*Source records*
....

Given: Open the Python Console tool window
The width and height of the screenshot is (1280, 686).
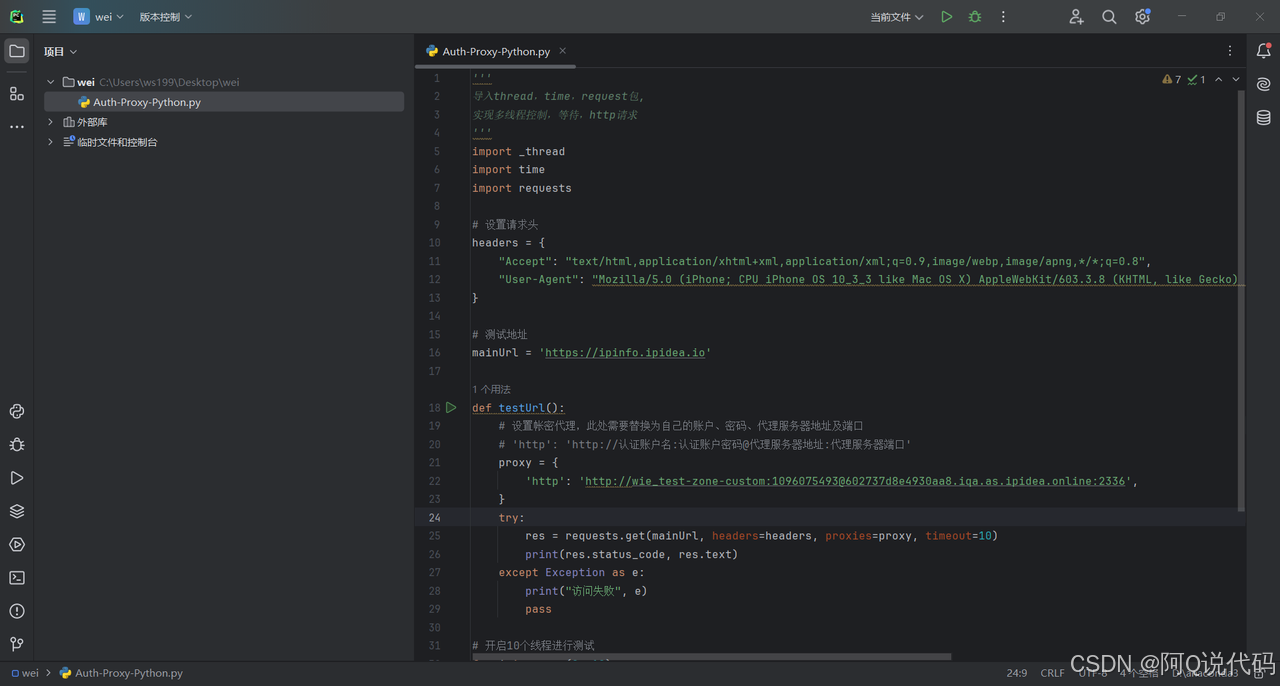Looking at the screenshot, I should click(17, 411).
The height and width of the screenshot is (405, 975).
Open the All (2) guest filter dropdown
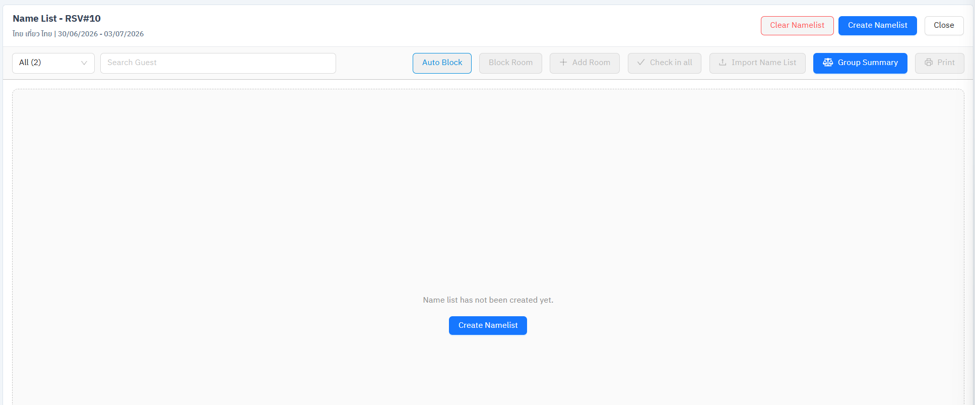point(53,63)
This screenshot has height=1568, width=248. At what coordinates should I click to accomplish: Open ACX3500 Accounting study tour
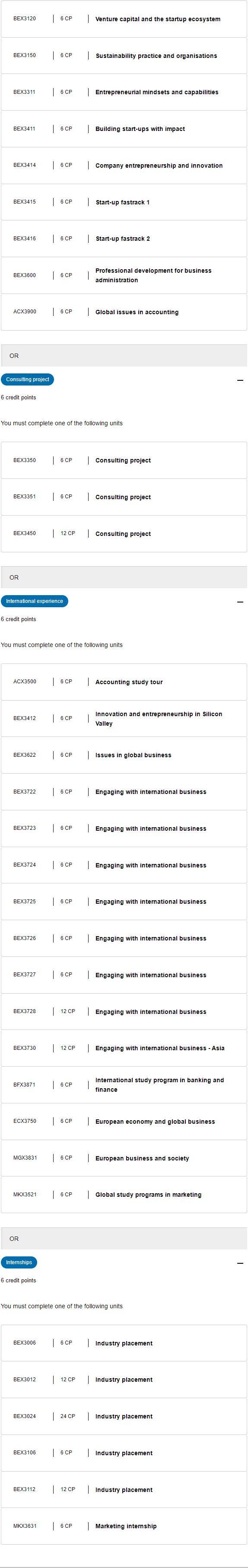click(x=124, y=682)

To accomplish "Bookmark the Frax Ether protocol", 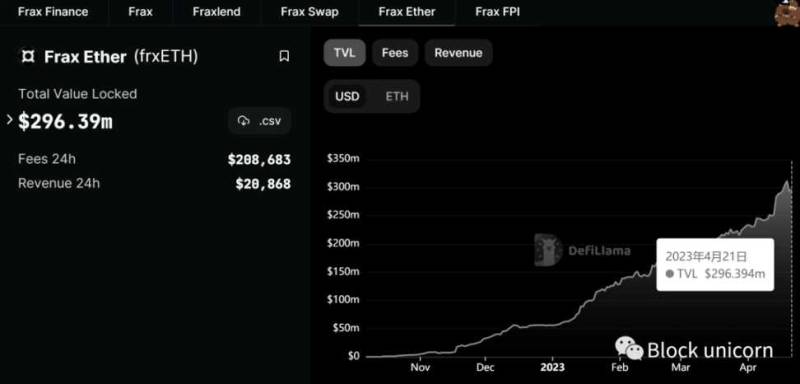I will pos(284,56).
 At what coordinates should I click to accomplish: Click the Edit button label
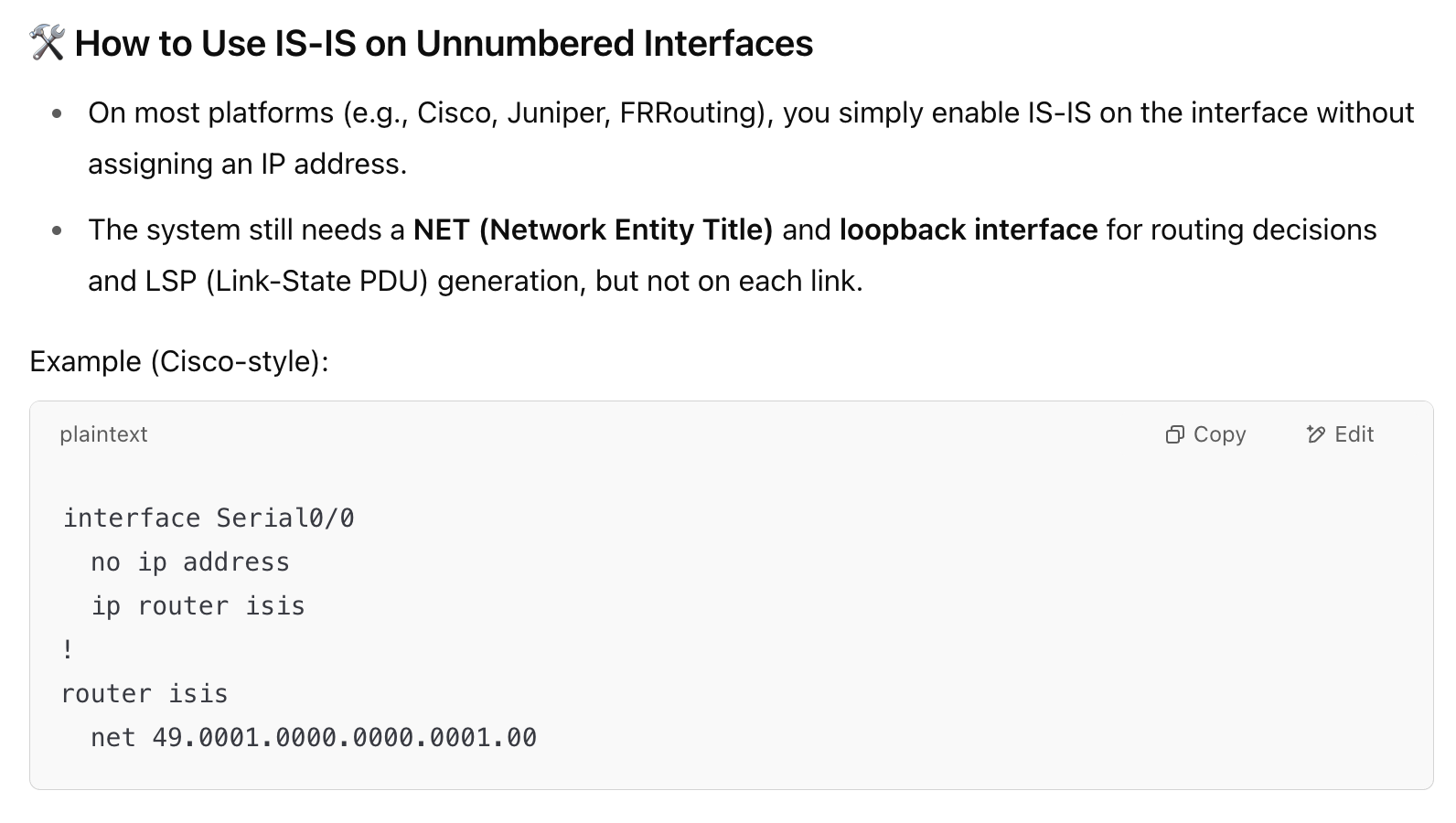(x=1354, y=434)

....

*Aim of the task*
Return, word for word, the stretch of the records from their first line through the line that contains "point(53,63)", including both of those lines. Leave the pictures out of your answer.

*Solution to this task*
Given: Open the Python Console tool window
The width and height of the screenshot is (1280, 686).
Looking at the screenshot, I should click(17, 411).
The height and width of the screenshot is (405, 975).
Open the All (2) guest filter dropdown
point(53,63)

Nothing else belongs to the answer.